Microsoft’s Teams is a great way to communicate with everyone in your organization. While it doesn’t totally replace email, it can replace text messages and phone calls, so most of your everyday conversations can be made easier and more focused by using Teams. Making sure that you have the right channels set up to effectively communicate can really keep your office organized and responsive. Today, we’ll take a look at some of the ins and outs of setting up effective teams and channels, as well as how the collaboration software integrates with SharePoint for greater organization and control of files and collaboration.

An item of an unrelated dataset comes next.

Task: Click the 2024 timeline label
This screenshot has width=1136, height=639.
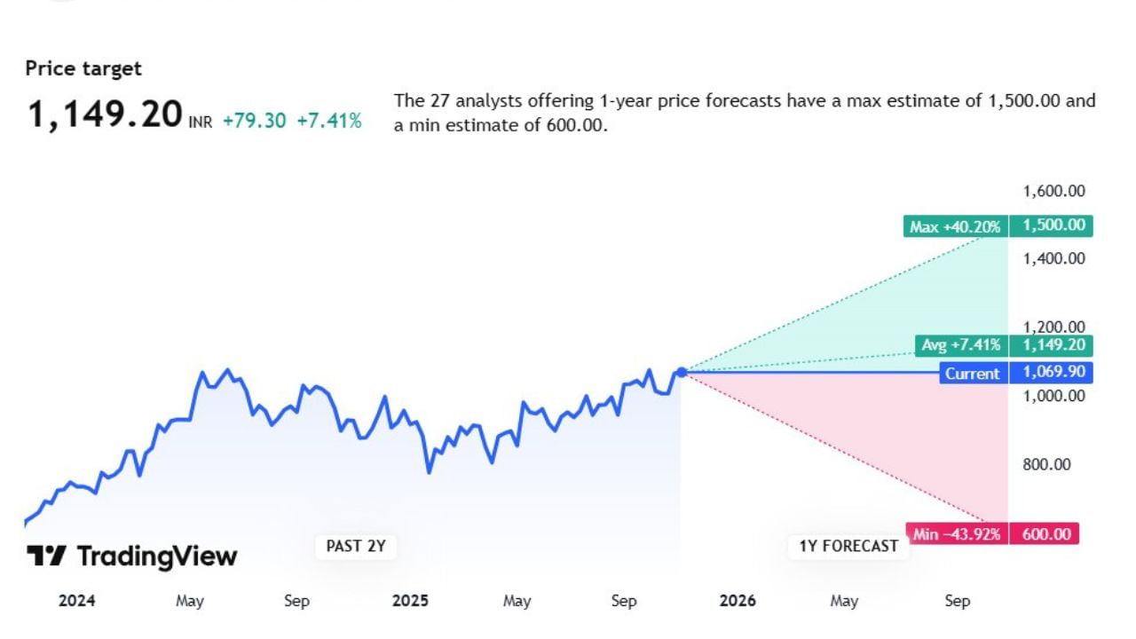Action: pyautogui.click(x=77, y=601)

Channels Give your Team Greater Focus

By default, Teams will create a place to communicate for your entire organization. This can be a good platform for organization-wide announcements, but it doesn’t help you create focused, ongoing communication between people in the organization. Within the organization, you can create smaller teams based on who works closely with one another, such as a department or a discipline. By creating public and private teams—teams that can either be joined at will, or by invitation, respectively—you can keep specific people in closer contact with each other for specific tasks, roles, or projects.

Those teams can then have channels created inside of them. Channels are usually about particular topics or projects, where people within the team can share and chat with one another in a very focused way. Channels can also be private or shared; private channels are channels that can be accessed by some of the members of the team, and shared channels are channels that can be accessed by people in the organization but from outside the team.

SharePoint Integration

All of the sharing that is done in Teams is connected to your SharePoint sites in the background. When you create a new team, a SharePoint site is created for that team. This makes it easy for a team to have their files organized or build a SharePoint site together. If you create a channel for a team, then that channel gets its own folder in the team’s SharePoint site. That way, the files that are shared in the channel are in that folder, but could be shared with anyone in your organization with the usual link sharing.

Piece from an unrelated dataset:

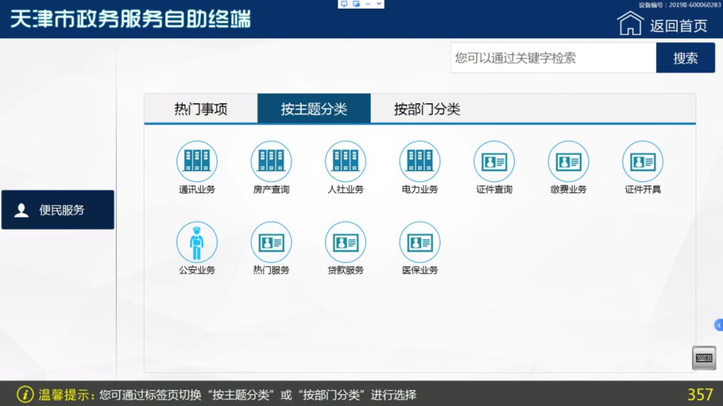Open the 热门服务 icon
Screen dimensions: 723x406
[x=271, y=243]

Because private and shared channels have more exclusive membership, when you create them, each channel gets its own SharePoint site. This comes in handy for channels that are based on a particular project, since it helps keep the data separate from the rest of the team, which makes sure that data is only accessible by those who need it—minimizing the possibilities of accidental deletion or malicious user access. Files and folders from shared and private channels’ SharePoint sites are still shareable with people in the team, or in the organization, but the files and folders from a shared channel are not able to be shared outside of the organization.

Site Permissions

Teams and SharePoint’s integration means that there’s a little planning to be done regarding who has permissions to access the sites that are associated with channels. Overall, these settings are more related to SharePoint’s permissions and are managed from SharePoint’s end, but some important permissions are inherited from how you’ve set up your teams. Specifically, the SharePoint site for an entire team is managed based on who is a member of that team, meaning that there aren’t any permissions to be changed in SharePoint, since everything associated with the team is accessible to the team.

Channels don’t just inherit the permissions from the team, because not every team member has access to them. When creating the channels, you’re also creating SharePoint sites that are connected to them, which can then be managed from SharePoint. This includes guest access, sensitivity labels, quotas and default sharing link types. These settings should be accessible to users who have created the channels, or in the case of the main site for the team, the team owners.